▶ _What this task involves_: Count the rows below that contain the string "Cloud". Reply with the number only.
-- Start of Extracted material --
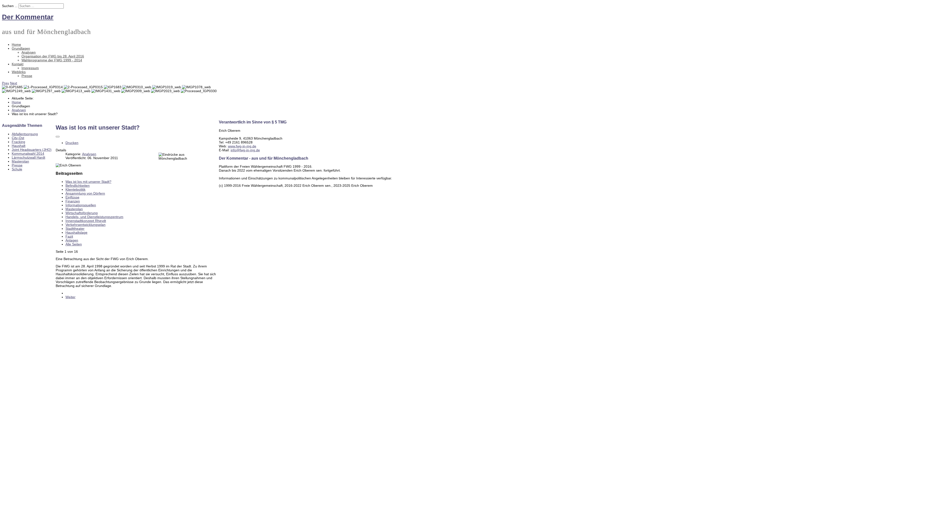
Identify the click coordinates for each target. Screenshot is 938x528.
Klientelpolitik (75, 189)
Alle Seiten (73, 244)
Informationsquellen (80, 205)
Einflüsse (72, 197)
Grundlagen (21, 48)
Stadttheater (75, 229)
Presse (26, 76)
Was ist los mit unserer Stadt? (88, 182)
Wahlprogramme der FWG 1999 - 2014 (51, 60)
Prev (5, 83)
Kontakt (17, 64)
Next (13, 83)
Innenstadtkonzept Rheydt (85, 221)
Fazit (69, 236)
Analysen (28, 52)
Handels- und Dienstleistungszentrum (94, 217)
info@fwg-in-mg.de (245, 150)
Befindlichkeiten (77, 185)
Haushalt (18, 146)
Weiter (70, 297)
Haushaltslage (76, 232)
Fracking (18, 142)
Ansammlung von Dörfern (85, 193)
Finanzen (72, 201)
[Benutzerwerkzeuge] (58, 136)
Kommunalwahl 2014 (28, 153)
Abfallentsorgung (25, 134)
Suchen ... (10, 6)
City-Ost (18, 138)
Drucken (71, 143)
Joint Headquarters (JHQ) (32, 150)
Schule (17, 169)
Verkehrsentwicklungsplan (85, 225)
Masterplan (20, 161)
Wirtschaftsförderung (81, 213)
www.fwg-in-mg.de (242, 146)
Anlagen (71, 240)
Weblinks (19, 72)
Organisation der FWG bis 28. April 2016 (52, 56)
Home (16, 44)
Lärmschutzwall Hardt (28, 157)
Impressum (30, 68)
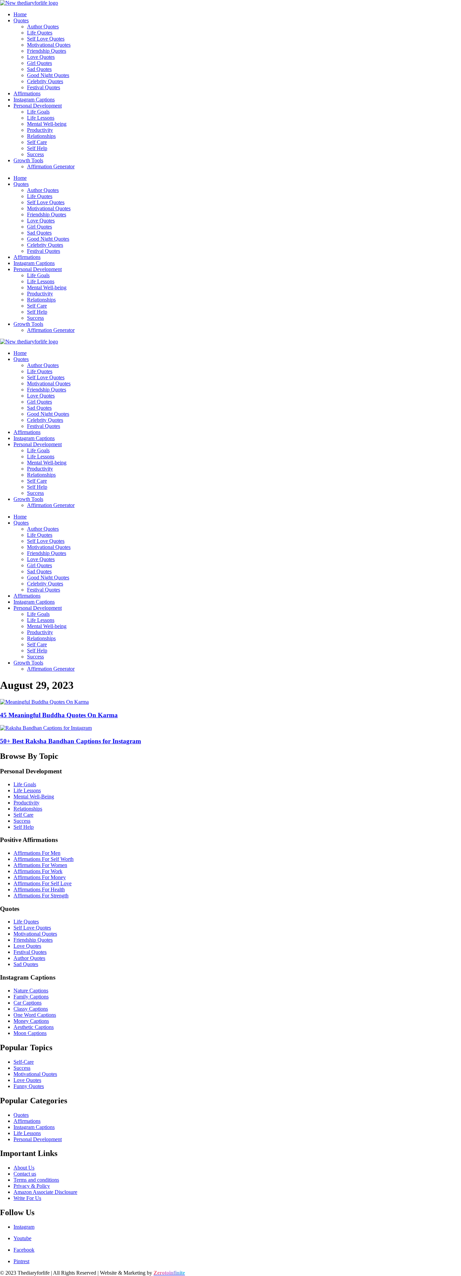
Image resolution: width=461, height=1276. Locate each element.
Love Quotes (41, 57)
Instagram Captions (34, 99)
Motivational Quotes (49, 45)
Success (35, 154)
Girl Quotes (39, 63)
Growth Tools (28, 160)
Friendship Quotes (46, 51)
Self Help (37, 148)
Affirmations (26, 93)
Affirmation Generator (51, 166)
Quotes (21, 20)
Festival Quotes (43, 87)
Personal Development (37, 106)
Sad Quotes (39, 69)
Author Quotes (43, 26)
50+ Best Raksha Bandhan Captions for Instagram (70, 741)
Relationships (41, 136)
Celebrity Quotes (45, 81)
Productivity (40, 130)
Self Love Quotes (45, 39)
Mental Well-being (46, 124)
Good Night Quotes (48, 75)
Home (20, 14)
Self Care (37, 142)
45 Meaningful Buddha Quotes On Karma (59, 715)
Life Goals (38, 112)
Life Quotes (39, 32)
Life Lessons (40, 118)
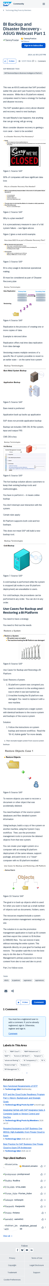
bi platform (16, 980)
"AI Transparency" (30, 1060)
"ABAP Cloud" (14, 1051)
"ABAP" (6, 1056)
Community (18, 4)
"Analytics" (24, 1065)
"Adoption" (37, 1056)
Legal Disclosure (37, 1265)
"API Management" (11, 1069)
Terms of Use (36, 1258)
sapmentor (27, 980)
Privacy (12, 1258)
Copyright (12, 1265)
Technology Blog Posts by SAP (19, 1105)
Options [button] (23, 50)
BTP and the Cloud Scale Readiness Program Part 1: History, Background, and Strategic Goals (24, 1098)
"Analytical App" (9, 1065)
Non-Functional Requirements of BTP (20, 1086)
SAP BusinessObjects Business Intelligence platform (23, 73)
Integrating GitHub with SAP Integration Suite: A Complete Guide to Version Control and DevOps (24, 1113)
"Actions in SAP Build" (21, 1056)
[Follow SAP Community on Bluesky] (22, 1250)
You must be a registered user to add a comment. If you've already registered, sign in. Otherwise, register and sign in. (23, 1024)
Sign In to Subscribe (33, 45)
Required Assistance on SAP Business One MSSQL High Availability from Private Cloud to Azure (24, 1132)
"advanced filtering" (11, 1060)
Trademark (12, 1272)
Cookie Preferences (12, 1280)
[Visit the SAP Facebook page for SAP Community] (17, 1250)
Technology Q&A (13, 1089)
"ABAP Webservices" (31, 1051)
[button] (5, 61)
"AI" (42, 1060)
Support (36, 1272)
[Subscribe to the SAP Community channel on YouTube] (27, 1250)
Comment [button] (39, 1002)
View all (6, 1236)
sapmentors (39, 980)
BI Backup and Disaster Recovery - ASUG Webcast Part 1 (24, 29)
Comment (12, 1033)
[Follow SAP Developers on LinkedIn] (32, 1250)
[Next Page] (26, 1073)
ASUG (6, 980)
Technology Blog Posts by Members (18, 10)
-- End of Extracted material --
▶ _Task solution_: 3